[EXERCISE]
Every single record needs to be restated word for word.

(Beginning of RECORDS SHOWN)

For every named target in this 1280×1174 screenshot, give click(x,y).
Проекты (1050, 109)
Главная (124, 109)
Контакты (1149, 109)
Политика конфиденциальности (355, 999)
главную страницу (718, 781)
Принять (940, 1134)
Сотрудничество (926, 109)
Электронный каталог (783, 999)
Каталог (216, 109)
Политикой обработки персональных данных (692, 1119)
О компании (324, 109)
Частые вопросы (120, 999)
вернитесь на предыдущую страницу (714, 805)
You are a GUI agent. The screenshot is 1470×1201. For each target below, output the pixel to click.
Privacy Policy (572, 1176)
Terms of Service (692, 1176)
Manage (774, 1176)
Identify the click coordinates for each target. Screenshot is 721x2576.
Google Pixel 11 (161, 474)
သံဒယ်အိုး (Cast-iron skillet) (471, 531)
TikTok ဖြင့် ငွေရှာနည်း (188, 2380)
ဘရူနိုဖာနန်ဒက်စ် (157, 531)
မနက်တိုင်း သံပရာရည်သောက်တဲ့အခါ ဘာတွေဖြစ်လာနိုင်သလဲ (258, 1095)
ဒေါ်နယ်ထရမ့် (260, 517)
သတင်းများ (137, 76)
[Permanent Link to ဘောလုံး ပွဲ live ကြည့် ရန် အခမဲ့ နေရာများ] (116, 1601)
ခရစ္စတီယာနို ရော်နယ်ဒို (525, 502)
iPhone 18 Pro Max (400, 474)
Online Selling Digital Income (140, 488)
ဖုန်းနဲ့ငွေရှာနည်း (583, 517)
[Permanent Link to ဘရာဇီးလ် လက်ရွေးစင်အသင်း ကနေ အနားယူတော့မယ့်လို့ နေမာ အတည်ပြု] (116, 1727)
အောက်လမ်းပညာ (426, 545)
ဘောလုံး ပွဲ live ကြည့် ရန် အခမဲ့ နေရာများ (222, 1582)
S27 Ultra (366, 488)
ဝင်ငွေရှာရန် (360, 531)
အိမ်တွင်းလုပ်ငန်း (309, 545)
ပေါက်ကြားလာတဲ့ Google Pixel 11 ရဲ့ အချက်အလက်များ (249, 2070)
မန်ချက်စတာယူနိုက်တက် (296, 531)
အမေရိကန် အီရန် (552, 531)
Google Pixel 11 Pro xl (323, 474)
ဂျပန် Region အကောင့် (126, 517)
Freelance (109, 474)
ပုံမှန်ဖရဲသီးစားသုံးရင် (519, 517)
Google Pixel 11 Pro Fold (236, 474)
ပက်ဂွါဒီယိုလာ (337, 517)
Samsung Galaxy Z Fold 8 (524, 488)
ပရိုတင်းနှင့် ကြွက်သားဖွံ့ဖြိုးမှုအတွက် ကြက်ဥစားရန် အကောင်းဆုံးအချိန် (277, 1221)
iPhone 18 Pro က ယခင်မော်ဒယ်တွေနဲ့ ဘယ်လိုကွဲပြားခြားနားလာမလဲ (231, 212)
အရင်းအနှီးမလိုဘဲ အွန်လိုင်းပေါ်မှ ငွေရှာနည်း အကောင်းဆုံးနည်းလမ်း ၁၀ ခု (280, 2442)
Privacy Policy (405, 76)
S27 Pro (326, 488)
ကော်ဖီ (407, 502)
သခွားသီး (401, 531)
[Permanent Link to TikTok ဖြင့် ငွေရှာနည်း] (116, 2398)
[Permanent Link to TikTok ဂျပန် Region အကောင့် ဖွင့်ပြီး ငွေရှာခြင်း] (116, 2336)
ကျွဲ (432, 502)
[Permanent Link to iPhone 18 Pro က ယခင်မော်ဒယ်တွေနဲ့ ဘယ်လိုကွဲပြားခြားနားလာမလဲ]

(End of RECORDS SHOWN)

[SOLUTION]
For every named target in this 1280×1174 screenshot, give click(x,y).
Проекты (1050, 109)
Главная (124, 109)
Контакты (1149, 109)
Политика конфиденциальности (355, 999)
главную страницу (718, 781)
Принять (940, 1134)
Сотрудничество (926, 109)
Электронный каталог (783, 999)
Каталог (216, 109)
Политикой обработки персональных данных (692, 1119)
О компании (324, 109)
Частые вопросы (120, 999)
вернитесь на предыдущую страницу (714, 805)
You are a GUI agent. The screenshot is 1470×1201. For each target below, output the pixel to click.
Privacy Policy (572, 1176)
Terms of Service (692, 1176)
Manage (774, 1176)
Identify the click coordinates for each target. Screenshot is 721x2576.
Google Pixel 11 (161, 474)
သံဒယ်အိုး (Cast-iron skillet) (471, 531)
TikTok ဖြင့် ငွေရှာနည်း (188, 2380)
ဘရူနိုဖာနန်ဒက်စ် (157, 531)
မနက်တိုင်း သံပရာရည်သောက်တဲ့အခါ ဘာတွေဖြစ်လာနိုင်သလဲ (258, 1095)
ဒေါ်နယ်ထရမ့် (260, 517)
သတင်းများ (137, 76)
[Permanent Link to ဘောလုံး ပွဲ live ကြည့် ရန် အခမဲ့ နေရာများ] (116, 1601)
ခရစ္စတီယာနို ရော်နယ်ဒို (525, 502)
iPhone 18 Pro Max (400, 474)
Online Selling Digital Income (140, 488)
ဖုန်းနဲ့ငွေရှာနည်း (583, 517)
[Permanent Link to ဘရာဇီးလ် လက်ရွေးစင်အသင်း ကနေ အနားယူတော့မယ့်လို့ နေမာ အတည်ပြု] (116, 1727)
အောက်လမ်းပညာ (426, 545)
ဘောလုံး ပွဲ live ကြည့် ရန် အခမဲ့ နေရာများ (222, 1582)
S27 Ultra (366, 488)
ဝင်ငွေရှာရန် (360, 531)
အိမ်တွင်းလုပ်ငန်း (309, 545)
ပေါက်ကြားလာတဲ့ Google Pixel 11 ရဲ့ အချက်အလက်များ (249, 2070)
မန်ချက်စတာယူနိုက်တက် (296, 531)
အမေရိကန် အီရန် (552, 531)
Google Pixel 11 Pro xl (323, 474)
ဂျပန် Region အကောင့် (126, 517)
Freelance (109, 474)
ပုံမှန်ဖရဲသီးစားသုံးရင် (519, 517)
Google Pixel 11 Pro Fold (236, 474)
ပက်ဂွါဒီယိုလာ (337, 517)
Samsung Galaxy Z Fold 8 (524, 488)
ပရိုတင်းနှင့် ကြွက်သားဖွံ့ဖြိုးမှုအတွက် ကြက်ဥစားရန် အကောင်းဆုံးအချိန် (277, 1221)
iPhone 18 Pro က ယခင်မော်ဒယ်တွေနဲ့ ဘယ်လိုကွဲပြားခြားနားလာမလဲ (231, 212)
အရင်းအနှီးမလိုဘဲ အွန်လိုင်းပေါ်မှ ငွေရှာနည်း အကောင်းဆုံးနည်းလမ်း ၁၀ ခု (280, 2442)
Privacy Policy (405, 76)
S27 Pro (326, 488)
ကော်ဖီ (407, 502)
သခွားသီး (401, 531)
[Permanent Link to TikTok ဖြင့် ငွေရှာနည်း] (116, 2398)
[Permanent Link to TikTok ဂျပန် Region အကောင့် ဖွင့်ပြီး ငွေရှာခြင်း] (116, 2336)
ကျွဲ (432, 502)
[Permanent Link to iPhone 18 Pro က ယခင်မော်ဒယ်တွေနဲ့ ဘယ်လိုကွဲပြားခြားနားလာမလဲ]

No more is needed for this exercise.